# Pandas and Time Series Data
## Exploring Open Power Systems

[Source of data](https://open-power-system-data.org) for daily consumption, wind, solar, wind+solar.

Credit:
- [https://www.dataquest.io/blog/tutorial-time-series-analysis-with-pandas](https://www.dataquest.io/blog/tutorial-time-series-analysis-with-pandas)
- [Ian Ozsvald - PyData 2019 talk](https://www.youtube.com/watch?v=8upGdZMlkYM&list=PLGVZCDnMOq0ocea1dd0it7jX7HgvZCjSW&index=13)

Data - [https://github.com/jenfly/opsd/raw/master/opsd_germany_daily.csv](https://github.com/jenfly/opsd/raw/master/opsd_germany_daily.csv)
        

In [None]:
%load_ext watermark

In [None]:
import pandas as pd
import matplotlib.pyplot as plt
import seaborn

import watermark

In [None]:
%matplotlib inline

In [None]:
%watermark -a "Your Name" -u -d -v --iversions

## Date objects

Datatime objects are timezone aware or unaware. In general you cannot mix and match and it doesn't really make sense to try.

Generally better to have timezones attached to datetimes if you can.

Pandas has some helpful tools for creating and manupulating datetimes.

In [None]:
pd.to_datetime("2018-01-26 15:17")

== Entries provided ==
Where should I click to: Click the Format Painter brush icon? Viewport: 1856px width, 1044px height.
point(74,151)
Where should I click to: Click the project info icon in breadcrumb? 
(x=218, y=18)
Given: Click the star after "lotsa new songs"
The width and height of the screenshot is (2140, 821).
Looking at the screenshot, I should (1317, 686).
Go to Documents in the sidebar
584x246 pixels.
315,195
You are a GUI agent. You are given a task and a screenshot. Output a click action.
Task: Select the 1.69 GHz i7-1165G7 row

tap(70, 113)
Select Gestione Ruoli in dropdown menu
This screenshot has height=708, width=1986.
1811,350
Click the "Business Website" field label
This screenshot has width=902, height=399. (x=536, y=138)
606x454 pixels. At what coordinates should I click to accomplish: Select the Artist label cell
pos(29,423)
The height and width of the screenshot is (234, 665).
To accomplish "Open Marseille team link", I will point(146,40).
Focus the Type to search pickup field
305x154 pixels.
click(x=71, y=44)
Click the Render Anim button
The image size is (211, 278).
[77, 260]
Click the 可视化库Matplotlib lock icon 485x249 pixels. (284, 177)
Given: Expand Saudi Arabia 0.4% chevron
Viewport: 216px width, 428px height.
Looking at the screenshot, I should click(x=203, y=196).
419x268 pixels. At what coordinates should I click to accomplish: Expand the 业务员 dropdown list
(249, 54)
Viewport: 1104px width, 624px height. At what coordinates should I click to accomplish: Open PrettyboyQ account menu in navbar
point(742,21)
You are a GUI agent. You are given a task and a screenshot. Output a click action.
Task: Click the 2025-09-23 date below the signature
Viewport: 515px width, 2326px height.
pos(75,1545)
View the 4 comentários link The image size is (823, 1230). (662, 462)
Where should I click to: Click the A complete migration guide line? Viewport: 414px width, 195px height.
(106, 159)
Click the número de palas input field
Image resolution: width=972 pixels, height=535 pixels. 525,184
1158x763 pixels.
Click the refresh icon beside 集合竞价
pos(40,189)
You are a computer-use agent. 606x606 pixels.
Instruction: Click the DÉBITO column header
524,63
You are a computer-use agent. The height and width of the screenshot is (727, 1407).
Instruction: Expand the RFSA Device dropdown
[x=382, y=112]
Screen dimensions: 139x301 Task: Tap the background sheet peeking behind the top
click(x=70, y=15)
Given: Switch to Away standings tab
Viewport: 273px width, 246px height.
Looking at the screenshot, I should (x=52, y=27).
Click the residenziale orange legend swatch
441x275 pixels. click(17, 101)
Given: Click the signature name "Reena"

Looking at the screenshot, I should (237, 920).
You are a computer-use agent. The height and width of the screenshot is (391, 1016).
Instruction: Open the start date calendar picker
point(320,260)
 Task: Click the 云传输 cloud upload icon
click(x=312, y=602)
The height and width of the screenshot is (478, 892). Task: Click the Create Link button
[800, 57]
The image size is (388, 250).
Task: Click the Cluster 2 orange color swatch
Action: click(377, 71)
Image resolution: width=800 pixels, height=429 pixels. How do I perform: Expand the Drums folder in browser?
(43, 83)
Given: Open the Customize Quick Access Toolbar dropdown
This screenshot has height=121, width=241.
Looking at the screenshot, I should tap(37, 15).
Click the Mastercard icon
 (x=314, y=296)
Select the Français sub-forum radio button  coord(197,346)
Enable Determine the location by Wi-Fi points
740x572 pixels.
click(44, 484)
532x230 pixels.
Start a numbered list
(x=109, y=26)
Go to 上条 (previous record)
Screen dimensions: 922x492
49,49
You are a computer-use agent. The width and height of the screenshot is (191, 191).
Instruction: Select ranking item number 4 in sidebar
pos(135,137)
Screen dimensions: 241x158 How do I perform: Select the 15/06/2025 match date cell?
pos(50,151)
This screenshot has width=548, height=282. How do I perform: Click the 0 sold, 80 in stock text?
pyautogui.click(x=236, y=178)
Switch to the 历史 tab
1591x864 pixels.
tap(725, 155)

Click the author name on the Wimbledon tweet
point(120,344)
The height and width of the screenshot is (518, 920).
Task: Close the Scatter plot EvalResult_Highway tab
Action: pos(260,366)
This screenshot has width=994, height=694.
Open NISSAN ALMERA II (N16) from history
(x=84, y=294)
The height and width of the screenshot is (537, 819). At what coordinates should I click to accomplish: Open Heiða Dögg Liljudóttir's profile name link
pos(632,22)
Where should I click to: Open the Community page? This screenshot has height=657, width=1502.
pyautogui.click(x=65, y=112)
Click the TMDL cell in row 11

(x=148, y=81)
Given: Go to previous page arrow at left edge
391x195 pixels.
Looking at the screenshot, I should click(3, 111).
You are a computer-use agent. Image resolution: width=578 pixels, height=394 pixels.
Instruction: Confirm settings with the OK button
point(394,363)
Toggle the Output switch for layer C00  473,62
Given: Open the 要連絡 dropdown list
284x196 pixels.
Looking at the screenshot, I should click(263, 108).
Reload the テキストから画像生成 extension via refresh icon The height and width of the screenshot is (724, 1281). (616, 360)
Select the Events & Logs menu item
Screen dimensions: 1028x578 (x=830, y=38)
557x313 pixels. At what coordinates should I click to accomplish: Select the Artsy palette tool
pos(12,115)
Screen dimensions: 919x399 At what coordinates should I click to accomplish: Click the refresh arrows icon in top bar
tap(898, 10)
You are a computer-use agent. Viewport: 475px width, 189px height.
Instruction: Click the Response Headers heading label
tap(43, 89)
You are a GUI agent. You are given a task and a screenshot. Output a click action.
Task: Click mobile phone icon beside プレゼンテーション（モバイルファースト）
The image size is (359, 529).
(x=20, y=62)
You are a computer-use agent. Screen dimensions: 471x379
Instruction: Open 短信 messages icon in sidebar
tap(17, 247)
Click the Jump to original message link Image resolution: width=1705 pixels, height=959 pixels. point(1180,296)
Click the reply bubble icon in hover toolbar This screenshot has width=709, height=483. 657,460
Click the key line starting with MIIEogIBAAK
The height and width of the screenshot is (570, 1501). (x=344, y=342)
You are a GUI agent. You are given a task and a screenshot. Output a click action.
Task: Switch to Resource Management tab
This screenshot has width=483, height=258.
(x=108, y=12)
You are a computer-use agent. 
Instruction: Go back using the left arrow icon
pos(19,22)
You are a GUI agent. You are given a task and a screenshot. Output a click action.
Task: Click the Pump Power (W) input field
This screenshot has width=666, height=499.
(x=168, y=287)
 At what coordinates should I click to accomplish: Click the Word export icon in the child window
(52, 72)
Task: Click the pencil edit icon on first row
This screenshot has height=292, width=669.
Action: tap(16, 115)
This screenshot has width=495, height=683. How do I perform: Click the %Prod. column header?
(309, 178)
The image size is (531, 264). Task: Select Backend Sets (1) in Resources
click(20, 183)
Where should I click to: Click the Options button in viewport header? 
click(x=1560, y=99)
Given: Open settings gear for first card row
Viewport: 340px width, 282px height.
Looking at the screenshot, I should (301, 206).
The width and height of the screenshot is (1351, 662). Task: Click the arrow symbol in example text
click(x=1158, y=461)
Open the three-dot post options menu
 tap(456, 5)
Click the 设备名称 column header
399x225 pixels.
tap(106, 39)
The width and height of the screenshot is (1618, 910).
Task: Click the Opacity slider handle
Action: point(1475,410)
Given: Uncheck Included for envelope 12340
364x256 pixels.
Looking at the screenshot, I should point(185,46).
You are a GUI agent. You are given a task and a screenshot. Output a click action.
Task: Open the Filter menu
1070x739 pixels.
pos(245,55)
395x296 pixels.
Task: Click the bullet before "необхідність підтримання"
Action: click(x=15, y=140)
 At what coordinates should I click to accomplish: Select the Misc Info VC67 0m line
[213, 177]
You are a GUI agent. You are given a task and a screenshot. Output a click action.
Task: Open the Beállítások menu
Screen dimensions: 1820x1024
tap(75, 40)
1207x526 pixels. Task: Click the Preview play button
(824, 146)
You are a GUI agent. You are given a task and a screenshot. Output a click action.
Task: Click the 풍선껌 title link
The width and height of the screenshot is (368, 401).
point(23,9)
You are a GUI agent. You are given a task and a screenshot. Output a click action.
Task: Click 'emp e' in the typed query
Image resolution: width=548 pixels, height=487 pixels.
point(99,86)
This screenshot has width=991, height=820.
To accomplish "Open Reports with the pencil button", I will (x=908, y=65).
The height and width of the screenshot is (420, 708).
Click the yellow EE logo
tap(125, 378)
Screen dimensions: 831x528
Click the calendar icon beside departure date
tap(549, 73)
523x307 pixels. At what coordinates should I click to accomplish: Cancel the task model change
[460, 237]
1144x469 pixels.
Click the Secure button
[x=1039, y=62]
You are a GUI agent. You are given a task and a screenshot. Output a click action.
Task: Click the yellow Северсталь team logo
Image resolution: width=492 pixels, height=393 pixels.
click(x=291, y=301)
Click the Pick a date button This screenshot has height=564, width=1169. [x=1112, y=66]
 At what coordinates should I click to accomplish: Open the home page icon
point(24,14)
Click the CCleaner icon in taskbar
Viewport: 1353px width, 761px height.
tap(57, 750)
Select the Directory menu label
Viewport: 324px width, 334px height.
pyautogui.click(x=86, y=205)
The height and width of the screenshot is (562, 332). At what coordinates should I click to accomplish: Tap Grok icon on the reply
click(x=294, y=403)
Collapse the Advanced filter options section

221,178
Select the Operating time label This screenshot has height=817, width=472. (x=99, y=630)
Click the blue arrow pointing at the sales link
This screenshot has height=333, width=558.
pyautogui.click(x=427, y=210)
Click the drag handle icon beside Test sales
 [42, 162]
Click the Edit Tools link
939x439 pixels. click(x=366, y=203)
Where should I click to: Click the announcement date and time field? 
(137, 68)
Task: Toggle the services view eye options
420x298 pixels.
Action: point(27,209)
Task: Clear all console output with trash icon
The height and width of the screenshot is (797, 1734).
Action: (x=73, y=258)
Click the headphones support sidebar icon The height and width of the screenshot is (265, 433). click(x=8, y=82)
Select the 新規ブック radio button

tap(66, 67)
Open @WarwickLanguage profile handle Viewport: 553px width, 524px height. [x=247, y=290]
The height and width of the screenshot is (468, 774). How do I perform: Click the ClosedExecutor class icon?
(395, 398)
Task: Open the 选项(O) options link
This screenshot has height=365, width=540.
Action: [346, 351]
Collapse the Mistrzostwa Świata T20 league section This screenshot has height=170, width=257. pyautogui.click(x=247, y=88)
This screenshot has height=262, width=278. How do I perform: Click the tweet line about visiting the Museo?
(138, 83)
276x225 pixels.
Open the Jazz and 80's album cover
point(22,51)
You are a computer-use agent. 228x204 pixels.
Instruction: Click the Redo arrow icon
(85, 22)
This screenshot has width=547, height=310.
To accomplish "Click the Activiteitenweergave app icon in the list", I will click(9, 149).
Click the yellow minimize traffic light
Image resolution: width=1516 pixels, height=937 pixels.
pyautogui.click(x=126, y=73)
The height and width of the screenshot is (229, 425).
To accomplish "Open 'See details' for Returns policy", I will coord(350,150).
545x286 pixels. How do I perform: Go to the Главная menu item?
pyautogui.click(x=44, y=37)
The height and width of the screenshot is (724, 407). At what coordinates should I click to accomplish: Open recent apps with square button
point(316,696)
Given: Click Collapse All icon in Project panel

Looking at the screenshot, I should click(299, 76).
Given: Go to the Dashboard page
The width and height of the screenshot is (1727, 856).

== What you are asked to do ==
Please reproduce the part of the pandas time series notebook that opens with the words containing "# Pandas and" and closes with "wind, solar, wind+solar.". You can leave the listing aside.

== Task solution ==
# Pandas and Time Series Data
## Exploring Open Power Systems

[Source of data](https://open-power-system-data.org) for daily consumption, wind, solar, wind+solar.